15.00 - Common Problems With Data Marts - Teradata Database

Teradata Database Design

Teradata Database
User Guide

Common Problems With Data Marts

Prospective builders of data warehouses are frequently advised to “start small” with a data mart and use that kernel to expand gradually into a full blown data warehouse. This approach to warehousing generally leads to failed projects for several reasons.

Sometimes the new data mart is so successful that the configuration is overrun by user demands. The databases grow too large too fast, response times become unacceptably long, and user frustration leads to searching for other ways to get the answers.

The more common reason for failure is that the data mart is immediately unsuccessful because it is designed in such a way that users are unable to retrieve the sort of information they want and need to extract from the data. Databases are highly denormalized to respond to a small set of canned queries; summaries, rather than detail data, comprise the database so that fine-grained exploratory data analysis is not possible; and support for ad hoc queries is either absent or so poor as to discourage users from bothering with them.

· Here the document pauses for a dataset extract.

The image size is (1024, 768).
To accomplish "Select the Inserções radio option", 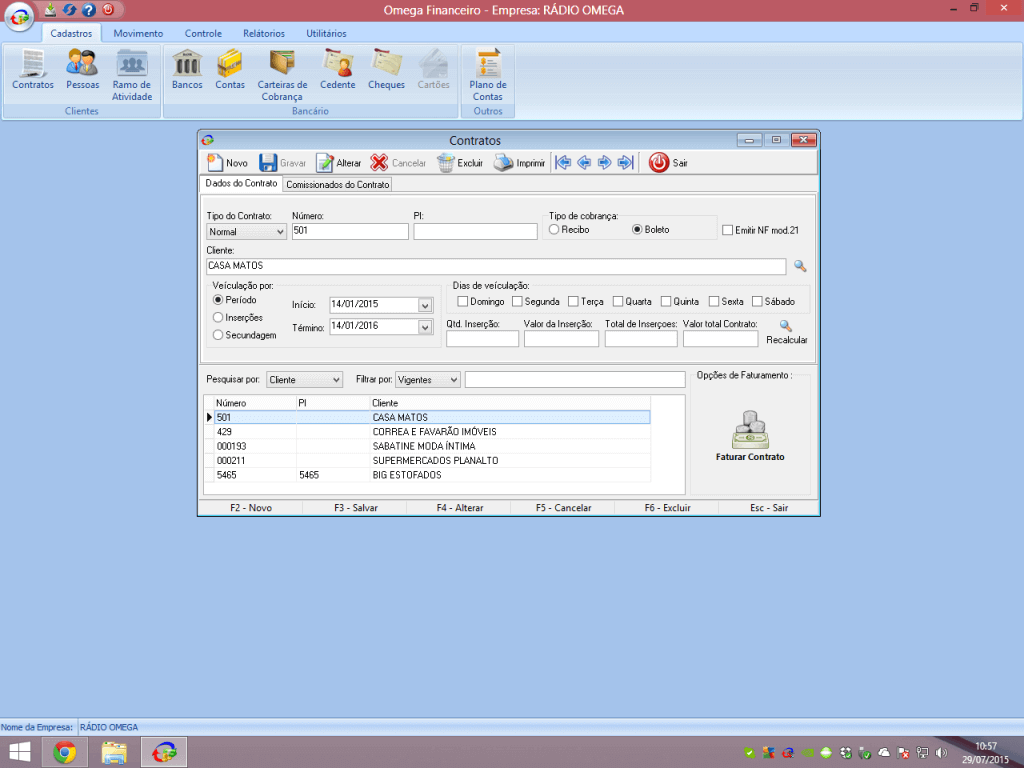I will coord(218,317).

The very factors that frequently defeat data mart projects are also the most commonly recommended approaches to designing data marts and data warehouses in the popular data warehousing literature:

  • Denormalization (dimensional modeling)
  • Storing aggregates at the expense of detail data
  • Skewing performance toward a small, preselected set of queries at the expense of all other exploratory analyses
  • Teradata refers to this approach to building a data warehouse as data mart‑centric. Instead of designing a data warehouse from the ground up, the data mart-centric approach begins with one or several highly customized data marts and then attempts to expand the kernel into a full blown data warehouse at some point.